● **Work order**: Copy the records word for word, from their start through the line that contains "The height and width of the screenshot is (600, 600).", including that line.

● **Given records**:
---+---
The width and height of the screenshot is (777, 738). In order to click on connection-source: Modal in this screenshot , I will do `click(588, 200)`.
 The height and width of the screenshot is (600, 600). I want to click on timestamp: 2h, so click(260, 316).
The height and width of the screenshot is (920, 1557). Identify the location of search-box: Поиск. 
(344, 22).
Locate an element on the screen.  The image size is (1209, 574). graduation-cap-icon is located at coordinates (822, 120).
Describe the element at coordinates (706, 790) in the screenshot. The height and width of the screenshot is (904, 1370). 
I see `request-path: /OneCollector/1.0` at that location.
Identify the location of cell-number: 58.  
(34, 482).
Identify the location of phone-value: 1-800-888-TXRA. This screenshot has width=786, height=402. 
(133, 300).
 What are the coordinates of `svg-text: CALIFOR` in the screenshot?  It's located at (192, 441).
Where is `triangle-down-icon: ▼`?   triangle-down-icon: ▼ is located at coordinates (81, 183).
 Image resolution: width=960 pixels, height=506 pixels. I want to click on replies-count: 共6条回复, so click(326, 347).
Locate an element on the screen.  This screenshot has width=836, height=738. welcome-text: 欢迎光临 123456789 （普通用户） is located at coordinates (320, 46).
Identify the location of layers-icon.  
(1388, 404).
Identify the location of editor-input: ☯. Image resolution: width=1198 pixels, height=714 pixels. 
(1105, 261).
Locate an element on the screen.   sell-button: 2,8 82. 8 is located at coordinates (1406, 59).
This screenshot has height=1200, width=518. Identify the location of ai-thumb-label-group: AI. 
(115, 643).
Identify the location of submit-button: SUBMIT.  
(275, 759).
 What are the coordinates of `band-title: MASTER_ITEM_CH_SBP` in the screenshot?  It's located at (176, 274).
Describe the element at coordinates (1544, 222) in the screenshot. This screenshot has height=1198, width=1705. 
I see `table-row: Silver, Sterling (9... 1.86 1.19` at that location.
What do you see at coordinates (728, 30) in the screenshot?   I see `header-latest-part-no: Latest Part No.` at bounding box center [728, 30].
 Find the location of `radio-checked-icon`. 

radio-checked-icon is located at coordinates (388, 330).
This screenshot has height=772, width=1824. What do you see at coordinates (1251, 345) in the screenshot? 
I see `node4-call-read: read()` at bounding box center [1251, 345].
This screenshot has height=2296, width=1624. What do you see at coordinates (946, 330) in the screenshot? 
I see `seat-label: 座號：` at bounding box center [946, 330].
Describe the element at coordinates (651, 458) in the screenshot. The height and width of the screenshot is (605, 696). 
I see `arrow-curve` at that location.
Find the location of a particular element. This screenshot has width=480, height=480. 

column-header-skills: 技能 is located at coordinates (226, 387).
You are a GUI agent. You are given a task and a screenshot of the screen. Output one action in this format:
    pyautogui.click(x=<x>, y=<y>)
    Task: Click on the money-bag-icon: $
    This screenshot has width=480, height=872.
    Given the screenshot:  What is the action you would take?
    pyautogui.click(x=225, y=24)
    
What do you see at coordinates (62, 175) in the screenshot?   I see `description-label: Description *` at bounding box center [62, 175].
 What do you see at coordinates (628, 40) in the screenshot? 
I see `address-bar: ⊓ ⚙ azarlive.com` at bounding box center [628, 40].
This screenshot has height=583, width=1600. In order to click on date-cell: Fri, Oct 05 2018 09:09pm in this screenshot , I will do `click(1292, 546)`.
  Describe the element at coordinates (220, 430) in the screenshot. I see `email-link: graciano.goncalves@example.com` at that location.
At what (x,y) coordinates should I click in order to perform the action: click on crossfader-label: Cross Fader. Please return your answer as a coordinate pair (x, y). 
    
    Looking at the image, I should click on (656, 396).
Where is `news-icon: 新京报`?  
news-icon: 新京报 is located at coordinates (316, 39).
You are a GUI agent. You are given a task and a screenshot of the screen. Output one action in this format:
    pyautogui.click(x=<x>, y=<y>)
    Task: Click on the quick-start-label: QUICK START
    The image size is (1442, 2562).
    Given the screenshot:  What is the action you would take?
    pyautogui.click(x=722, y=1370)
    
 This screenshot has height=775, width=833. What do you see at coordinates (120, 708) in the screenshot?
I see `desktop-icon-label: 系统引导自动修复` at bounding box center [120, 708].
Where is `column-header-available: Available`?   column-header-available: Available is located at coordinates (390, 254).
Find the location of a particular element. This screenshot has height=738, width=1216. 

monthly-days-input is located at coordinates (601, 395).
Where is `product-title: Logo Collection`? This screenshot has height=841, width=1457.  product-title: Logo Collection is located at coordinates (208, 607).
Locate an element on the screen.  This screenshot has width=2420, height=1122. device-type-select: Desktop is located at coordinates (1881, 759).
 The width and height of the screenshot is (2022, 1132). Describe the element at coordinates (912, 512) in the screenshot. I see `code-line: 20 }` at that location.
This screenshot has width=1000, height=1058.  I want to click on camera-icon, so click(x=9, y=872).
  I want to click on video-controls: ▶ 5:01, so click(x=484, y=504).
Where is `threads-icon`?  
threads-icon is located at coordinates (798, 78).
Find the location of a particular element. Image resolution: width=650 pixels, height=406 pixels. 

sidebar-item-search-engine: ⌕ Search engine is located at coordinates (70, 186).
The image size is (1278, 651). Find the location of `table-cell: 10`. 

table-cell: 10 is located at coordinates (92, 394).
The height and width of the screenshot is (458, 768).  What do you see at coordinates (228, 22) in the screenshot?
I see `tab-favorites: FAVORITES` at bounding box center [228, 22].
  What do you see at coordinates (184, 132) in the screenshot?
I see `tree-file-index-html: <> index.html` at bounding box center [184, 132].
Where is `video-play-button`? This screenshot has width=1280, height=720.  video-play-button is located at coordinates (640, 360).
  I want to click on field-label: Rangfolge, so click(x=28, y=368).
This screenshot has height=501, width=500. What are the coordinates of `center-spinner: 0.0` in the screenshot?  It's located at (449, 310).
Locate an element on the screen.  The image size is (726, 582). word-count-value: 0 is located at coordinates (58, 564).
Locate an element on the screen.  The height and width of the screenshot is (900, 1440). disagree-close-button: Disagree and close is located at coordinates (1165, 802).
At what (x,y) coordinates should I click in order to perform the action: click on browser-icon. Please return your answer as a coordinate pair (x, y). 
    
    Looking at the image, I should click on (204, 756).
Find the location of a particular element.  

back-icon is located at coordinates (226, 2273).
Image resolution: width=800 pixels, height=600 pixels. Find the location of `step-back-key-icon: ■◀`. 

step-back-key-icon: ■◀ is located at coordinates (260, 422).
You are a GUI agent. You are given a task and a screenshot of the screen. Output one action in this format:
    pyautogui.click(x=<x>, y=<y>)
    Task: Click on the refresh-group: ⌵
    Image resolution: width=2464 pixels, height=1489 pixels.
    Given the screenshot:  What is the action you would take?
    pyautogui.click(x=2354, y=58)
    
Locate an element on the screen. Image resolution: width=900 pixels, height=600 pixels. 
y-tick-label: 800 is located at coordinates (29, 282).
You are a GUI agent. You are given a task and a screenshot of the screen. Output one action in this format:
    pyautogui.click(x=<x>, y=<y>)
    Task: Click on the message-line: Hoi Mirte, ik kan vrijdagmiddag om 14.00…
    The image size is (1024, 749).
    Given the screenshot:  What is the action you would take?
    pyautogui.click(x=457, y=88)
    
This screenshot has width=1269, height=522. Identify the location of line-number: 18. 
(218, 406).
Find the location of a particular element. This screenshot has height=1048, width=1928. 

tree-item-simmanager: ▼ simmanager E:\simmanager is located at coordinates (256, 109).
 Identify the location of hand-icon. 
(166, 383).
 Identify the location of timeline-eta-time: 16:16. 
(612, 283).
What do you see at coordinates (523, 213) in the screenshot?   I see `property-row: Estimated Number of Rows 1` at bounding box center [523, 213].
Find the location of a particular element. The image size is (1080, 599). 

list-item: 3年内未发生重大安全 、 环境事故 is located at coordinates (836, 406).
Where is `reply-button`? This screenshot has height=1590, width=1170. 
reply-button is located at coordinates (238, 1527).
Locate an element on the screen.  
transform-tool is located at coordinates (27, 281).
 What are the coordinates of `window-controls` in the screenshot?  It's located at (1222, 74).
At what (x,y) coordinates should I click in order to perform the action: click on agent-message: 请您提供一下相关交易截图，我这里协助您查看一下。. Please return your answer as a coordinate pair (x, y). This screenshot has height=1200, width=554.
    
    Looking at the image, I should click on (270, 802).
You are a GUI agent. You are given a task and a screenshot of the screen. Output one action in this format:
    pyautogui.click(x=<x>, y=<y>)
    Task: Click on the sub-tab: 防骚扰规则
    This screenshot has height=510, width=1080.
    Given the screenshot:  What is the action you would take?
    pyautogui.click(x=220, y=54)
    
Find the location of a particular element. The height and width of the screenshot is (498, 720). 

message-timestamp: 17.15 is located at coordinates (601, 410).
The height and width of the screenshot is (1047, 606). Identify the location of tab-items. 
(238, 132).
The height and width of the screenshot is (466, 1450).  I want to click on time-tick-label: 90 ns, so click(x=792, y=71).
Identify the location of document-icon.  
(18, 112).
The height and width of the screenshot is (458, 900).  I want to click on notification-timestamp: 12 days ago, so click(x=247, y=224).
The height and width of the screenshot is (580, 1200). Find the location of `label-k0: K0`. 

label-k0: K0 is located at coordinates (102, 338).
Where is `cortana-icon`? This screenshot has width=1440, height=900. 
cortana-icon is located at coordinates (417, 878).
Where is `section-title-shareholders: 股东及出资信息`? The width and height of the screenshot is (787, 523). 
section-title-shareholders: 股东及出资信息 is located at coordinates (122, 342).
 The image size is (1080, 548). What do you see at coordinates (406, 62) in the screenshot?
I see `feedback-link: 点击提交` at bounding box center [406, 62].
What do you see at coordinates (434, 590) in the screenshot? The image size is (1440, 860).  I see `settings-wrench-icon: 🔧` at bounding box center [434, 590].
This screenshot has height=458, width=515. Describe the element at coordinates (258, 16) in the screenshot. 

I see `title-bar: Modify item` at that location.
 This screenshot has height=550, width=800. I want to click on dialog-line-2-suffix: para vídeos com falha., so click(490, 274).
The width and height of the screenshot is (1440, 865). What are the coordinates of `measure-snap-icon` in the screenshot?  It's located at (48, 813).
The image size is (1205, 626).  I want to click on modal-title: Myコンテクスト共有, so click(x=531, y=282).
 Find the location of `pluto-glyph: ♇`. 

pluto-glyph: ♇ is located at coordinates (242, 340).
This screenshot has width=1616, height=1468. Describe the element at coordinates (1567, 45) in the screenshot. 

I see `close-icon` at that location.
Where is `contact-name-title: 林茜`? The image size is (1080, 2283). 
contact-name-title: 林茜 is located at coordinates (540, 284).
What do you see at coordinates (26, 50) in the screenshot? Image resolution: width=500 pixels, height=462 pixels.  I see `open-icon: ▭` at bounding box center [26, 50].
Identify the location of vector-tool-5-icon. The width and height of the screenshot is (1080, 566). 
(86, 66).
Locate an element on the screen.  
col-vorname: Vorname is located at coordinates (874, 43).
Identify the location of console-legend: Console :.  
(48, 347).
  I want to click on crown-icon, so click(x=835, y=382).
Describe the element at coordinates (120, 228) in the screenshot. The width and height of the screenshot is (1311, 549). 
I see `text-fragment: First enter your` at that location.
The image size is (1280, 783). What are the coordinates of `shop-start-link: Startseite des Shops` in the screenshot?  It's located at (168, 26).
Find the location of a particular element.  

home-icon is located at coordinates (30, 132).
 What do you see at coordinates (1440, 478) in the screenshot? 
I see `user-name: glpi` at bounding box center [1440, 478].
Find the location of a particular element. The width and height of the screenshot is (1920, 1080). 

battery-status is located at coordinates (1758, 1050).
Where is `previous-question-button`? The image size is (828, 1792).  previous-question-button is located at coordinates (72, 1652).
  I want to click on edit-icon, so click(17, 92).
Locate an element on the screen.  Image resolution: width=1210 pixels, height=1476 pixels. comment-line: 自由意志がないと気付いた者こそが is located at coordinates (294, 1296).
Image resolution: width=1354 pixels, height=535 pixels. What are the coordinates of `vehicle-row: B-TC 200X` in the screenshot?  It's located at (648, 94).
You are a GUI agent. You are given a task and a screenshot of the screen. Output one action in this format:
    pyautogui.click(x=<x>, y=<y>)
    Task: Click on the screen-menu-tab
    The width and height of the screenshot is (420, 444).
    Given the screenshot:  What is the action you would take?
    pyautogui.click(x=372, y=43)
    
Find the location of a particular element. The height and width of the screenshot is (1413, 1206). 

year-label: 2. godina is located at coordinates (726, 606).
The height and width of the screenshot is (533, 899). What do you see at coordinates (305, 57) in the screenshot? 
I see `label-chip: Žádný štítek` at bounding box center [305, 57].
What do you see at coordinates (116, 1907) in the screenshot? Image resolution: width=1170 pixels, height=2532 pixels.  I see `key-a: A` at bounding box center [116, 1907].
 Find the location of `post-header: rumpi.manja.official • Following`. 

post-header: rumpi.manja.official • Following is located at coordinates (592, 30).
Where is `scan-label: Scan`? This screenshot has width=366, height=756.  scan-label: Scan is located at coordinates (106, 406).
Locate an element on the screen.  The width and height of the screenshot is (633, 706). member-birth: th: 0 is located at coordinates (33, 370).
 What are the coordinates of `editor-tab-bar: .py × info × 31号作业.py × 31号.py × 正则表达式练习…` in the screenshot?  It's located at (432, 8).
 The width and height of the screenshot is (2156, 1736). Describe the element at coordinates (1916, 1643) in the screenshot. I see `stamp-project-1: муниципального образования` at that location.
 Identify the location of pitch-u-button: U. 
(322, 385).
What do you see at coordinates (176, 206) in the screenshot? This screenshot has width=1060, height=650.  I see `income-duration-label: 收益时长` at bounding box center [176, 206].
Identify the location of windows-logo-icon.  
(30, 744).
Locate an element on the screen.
---+---
● **Written solution**:
The width and height of the screenshot is (777, 738). In order to click on connection-source: Modal in this screenshot , I will do `click(588, 200)`.
 The height and width of the screenshot is (600, 600). I want to click on timestamp: 2h, so click(260, 316).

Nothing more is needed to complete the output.